Nella determinazione della giusta retribuzione vanno anche tenute presenti

a) le possibilità di resistenza, e possibilmente di sviluppo, dell'azienda (retribuzioni troppo alte, ad es., potrebbero portare in breve l'impresa al fallimento, con danno di tutti);

b) le esigenze del bene comune (guadagni troppo alti po­trebbero portare i prodotti a un prezzo poco accessibile, assai gravoso, prima, per la massa dei consumatori, e, poi, rovinoso

per le steese aziende che non troverebbero compratori della loro merce);

c) una certa proporzione tra i guadagni dei lavoratori di una data categoria in diverse aziende e località, nonché dei lavo­ratori di diversi settori (ad es. industria e agricoltura): altri­menti si verificheranno esodi in massa verso una data regione e un dato settore di lavoro, con larghe possibilità, com'è facile capire, di gravi danni, vicini o lontani, nell'economia generale della nazione;

d) l'esigenza di un contemperamento in vista dei prezzi dei prodotti nel mercato internazionale, così che, da un lato i lavoratori di un'azienda non siano costretti alla disoccupazione, dall'altro tutti i consumatori di una nazione non siano per anni ed anni costretti a pagare prezzi esosi e, tutto sommato, artificiali.

 

La rimunerazione del lavoro reso dalla donna.

Trattandosi di rimunerazione del lavoro secondo giustizia, è evidente che i criteri esposti debbano valere per qualsiasi persona umana, e perciò sia uomo che donna.

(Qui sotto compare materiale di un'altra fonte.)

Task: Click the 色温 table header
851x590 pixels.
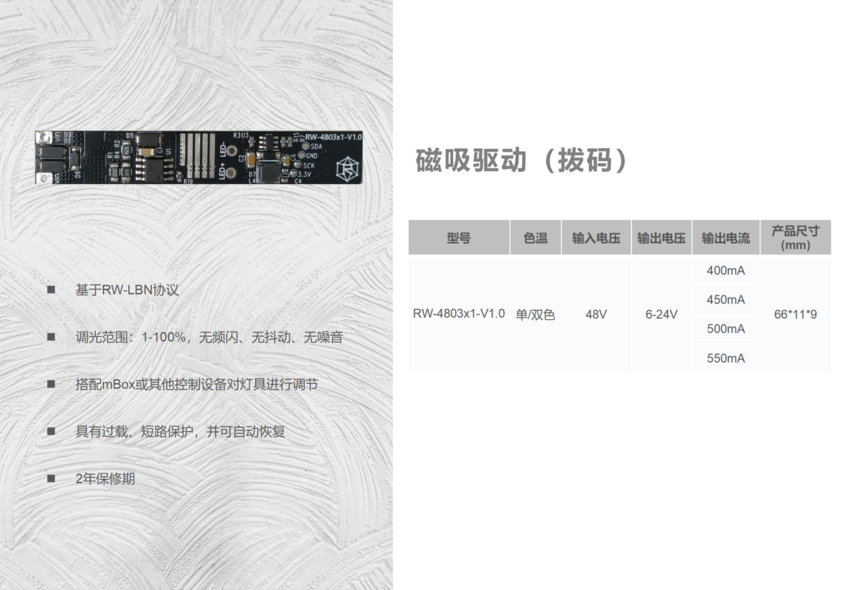Action: [535, 237]
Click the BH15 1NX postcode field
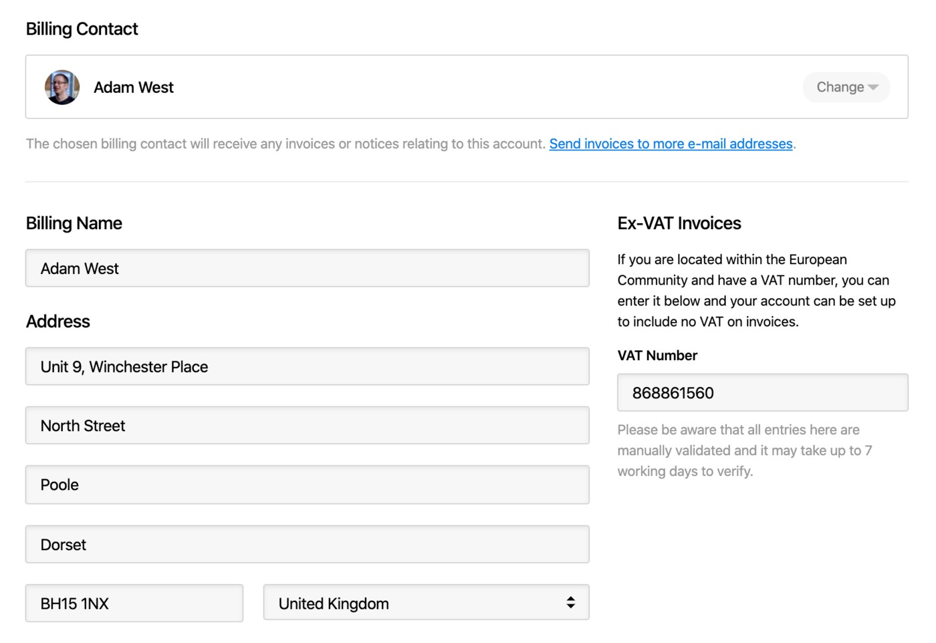 click(134, 604)
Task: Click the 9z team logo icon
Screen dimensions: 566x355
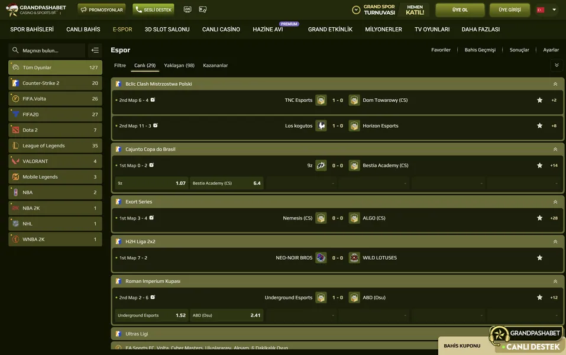Action: tap(321, 166)
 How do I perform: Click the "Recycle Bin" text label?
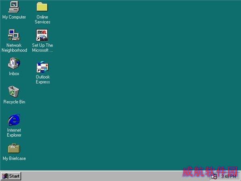pyautogui.click(x=14, y=102)
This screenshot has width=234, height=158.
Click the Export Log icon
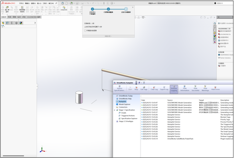click(x=164, y=88)
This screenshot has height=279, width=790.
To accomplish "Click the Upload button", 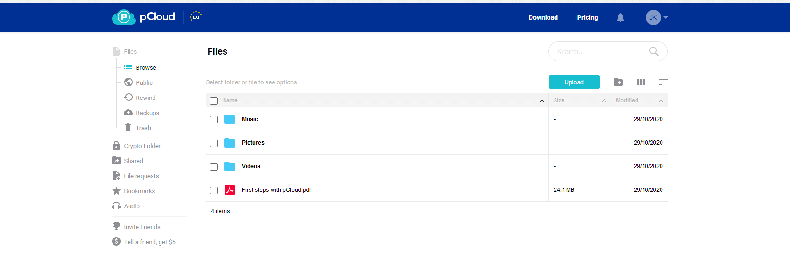I will [574, 82].
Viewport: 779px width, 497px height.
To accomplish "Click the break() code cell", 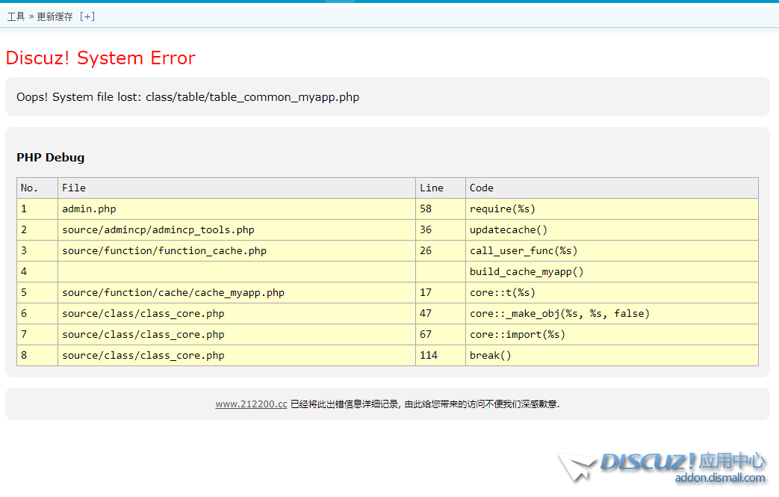I will (x=490, y=356).

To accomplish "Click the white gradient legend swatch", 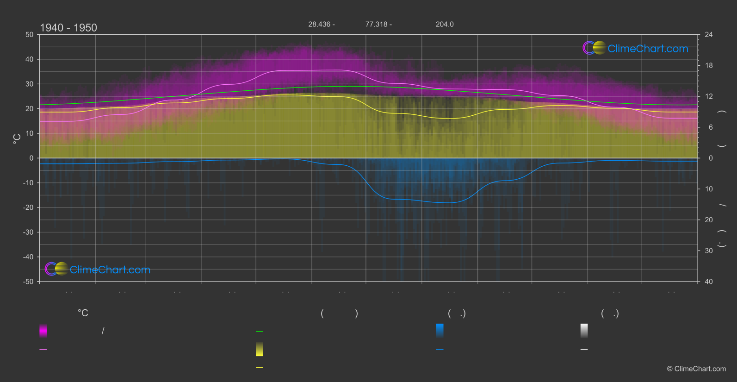I will click(x=584, y=331).
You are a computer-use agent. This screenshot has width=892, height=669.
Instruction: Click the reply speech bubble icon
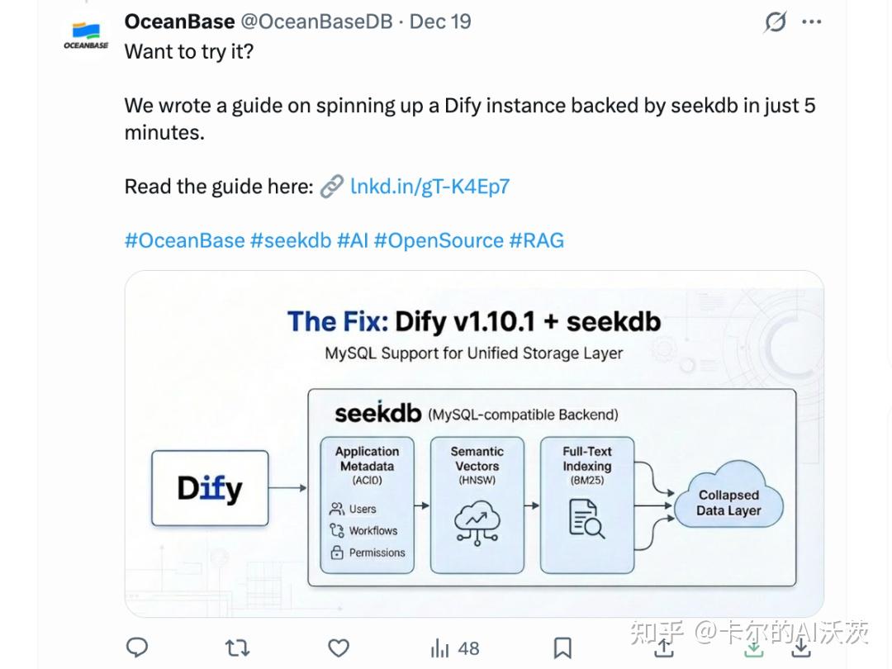tap(136, 648)
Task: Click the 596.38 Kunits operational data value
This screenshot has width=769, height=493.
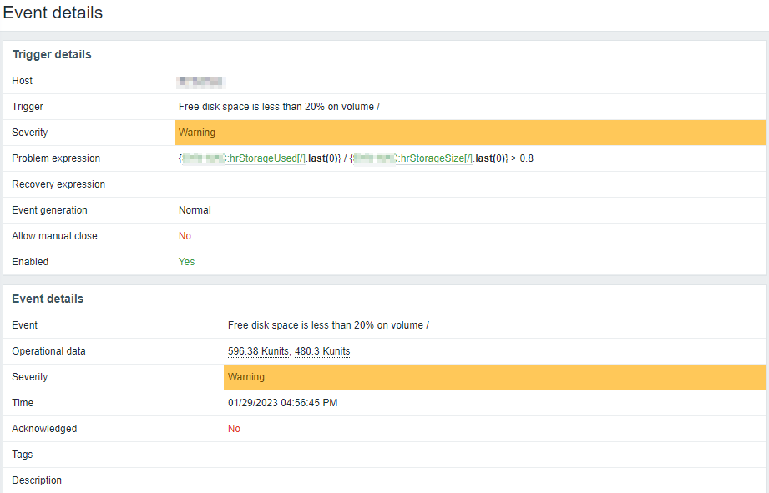Action: (x=258, y=351)
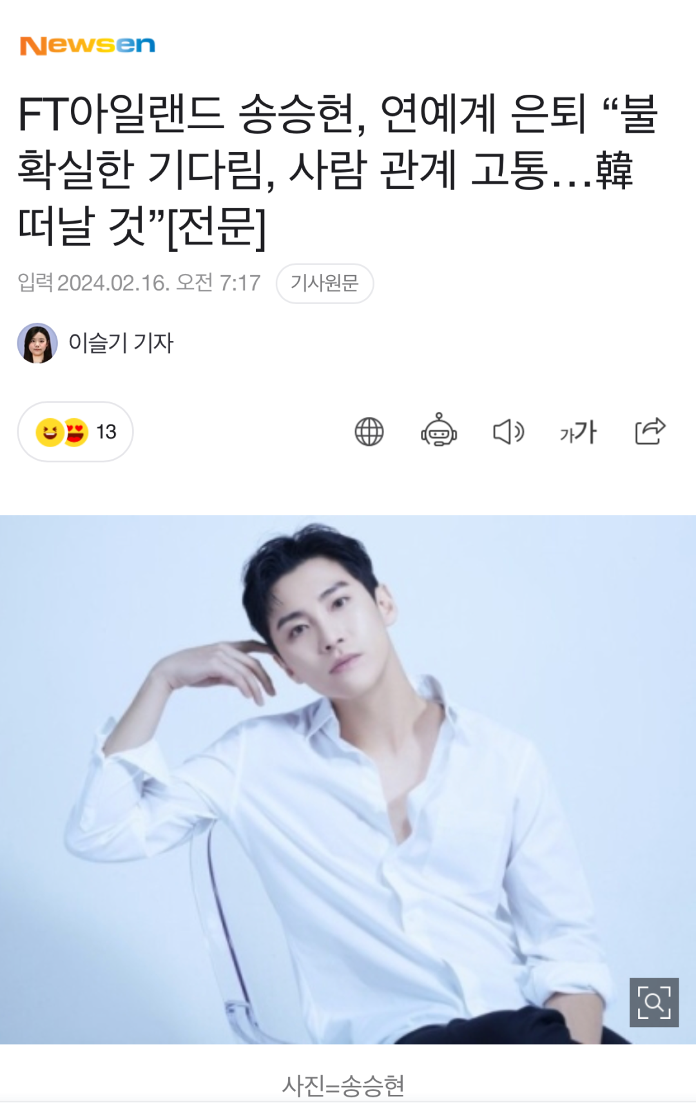Tap the photo caption 사진=송승현
Image resolution: width=696 pixels, height=1109 pixels.
(343, 1086)
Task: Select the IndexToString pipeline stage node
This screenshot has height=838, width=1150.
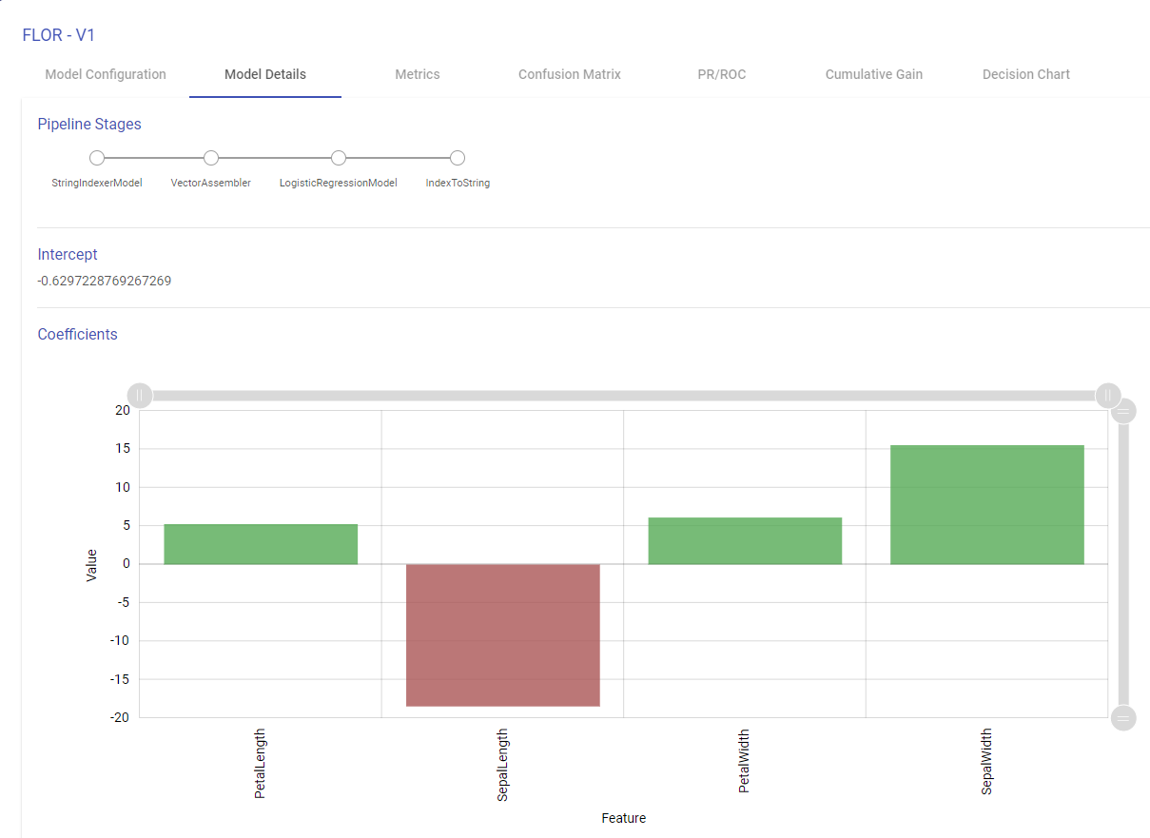Action: tap(458, 158)
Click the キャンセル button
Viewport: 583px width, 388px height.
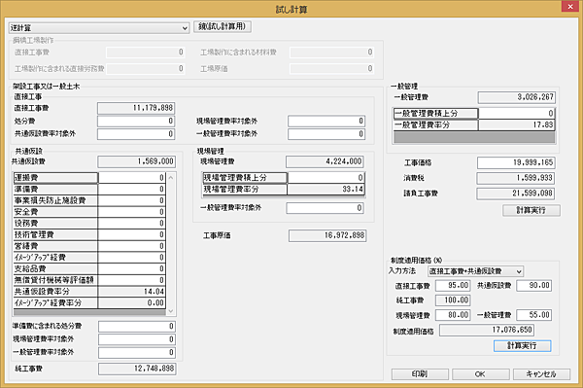[541, 373]
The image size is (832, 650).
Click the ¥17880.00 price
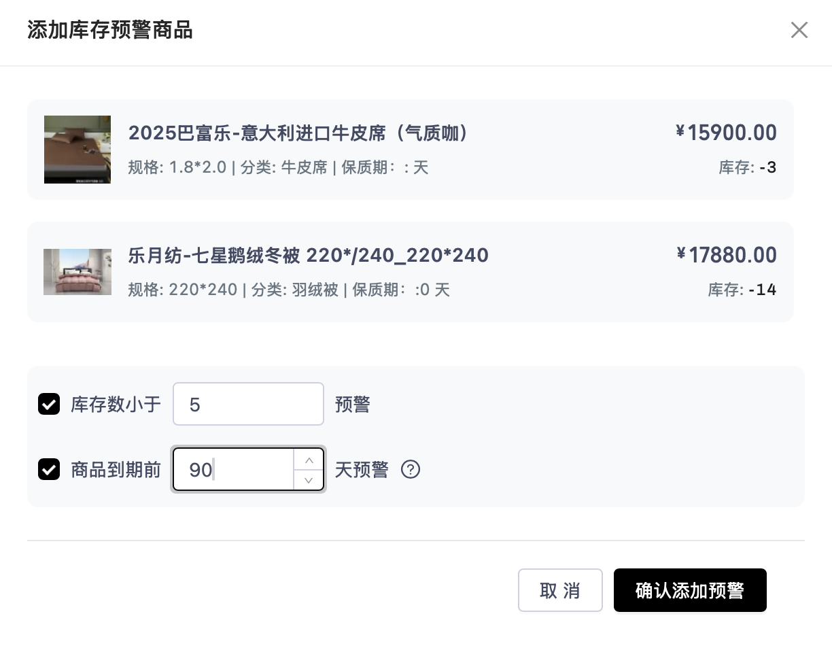coord(726,256)
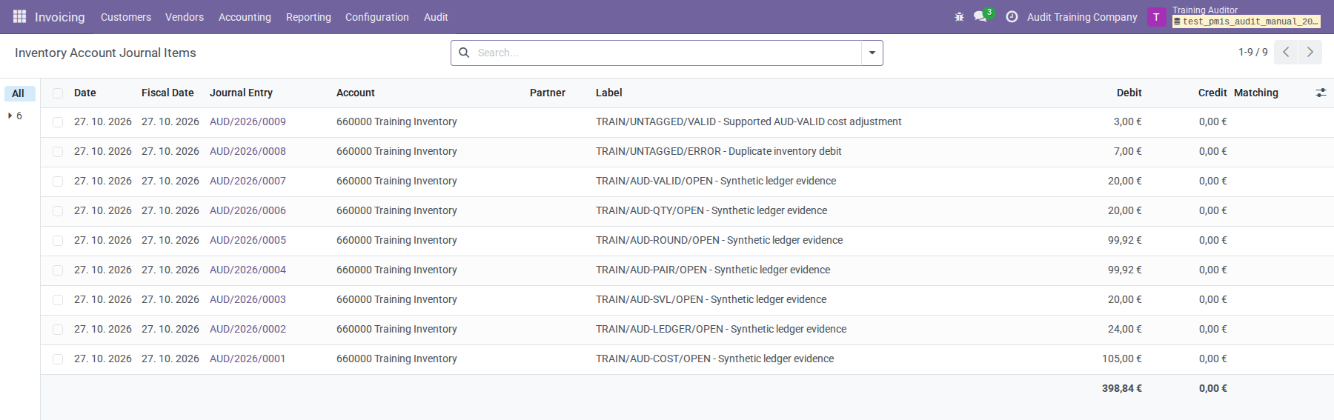Open the activities clock icon
The height and width of the screenshot is (420, 1334).
click(x=1012, y=16)
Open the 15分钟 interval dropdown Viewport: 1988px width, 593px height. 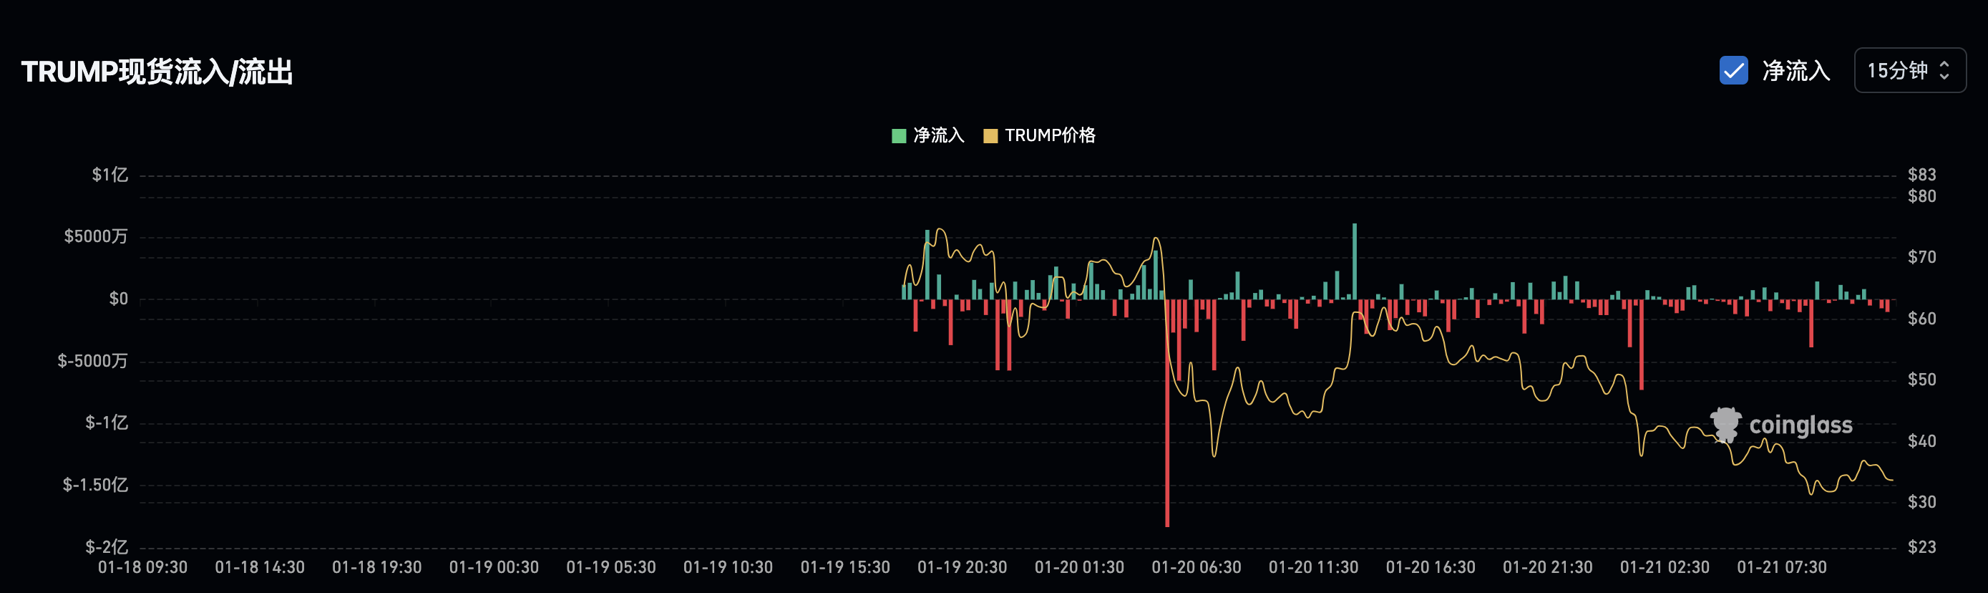(x=1909, y=70)
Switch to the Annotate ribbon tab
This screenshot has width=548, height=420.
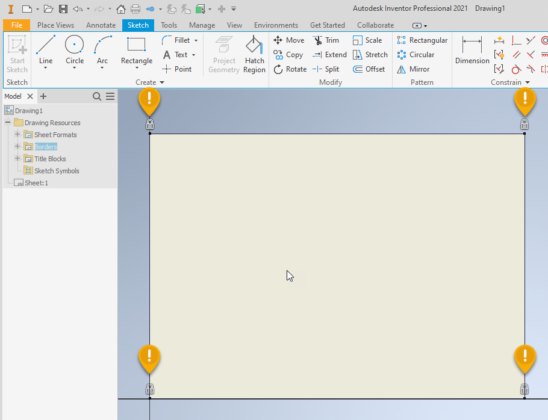click(x=101, y=25)
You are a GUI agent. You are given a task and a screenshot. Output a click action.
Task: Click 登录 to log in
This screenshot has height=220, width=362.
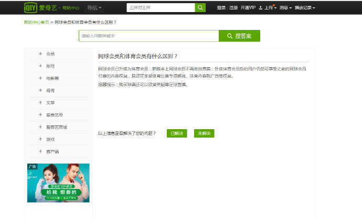221,8
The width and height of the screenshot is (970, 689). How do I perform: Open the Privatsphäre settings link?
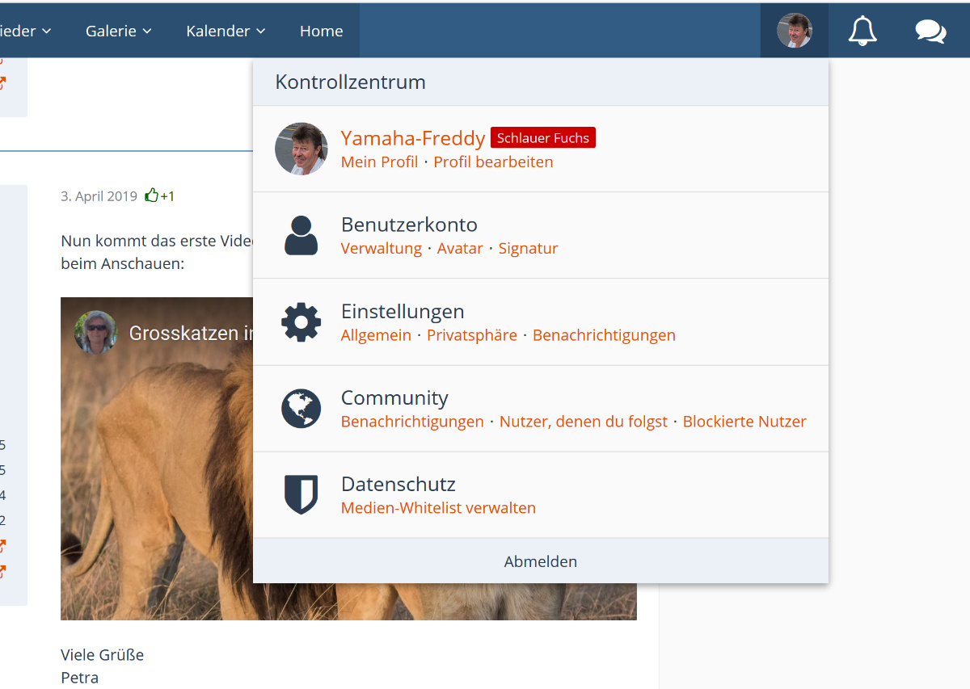click(471, 335)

Poiché, però, si è spesso usato di retribuire meno la prestazione d'opera femminile che quella maschile, occorre dire:

a) a parità di lavoro, di tempo, di rendimento, non vi può essere alcuna giustificazione, d'ordine economico o d'ordine mo­rale, ad una diversa retribuzione;

b) qualora, per una ragione o per l'altra, il rendimento di un lavoro sia minore è giusto che, nel rispetto dei limiti detti sopra, la rimunerazione sia minore;

c) di fatto, in molti settori il lavoro maschile appare più redditizio; ma non mancano settori nei quali la donna non solo eguaglia ma anche supera l'uomo (particolarmente nei lavori che richiedono attenzione, ordine, pulizia, metodicità, pazienza, generosità, costanza);

d) gli assegni familiari, nel caso lavorino sia il marito che la moglie, vanno dati al marito: e perch'egli è il capo della famiglia, e perché, guadagnando egli di più, è più facile che la donna ami considerare l'ipotesi di restare a casa, dedicandosi alle cure più proprie di una madre di famiglia.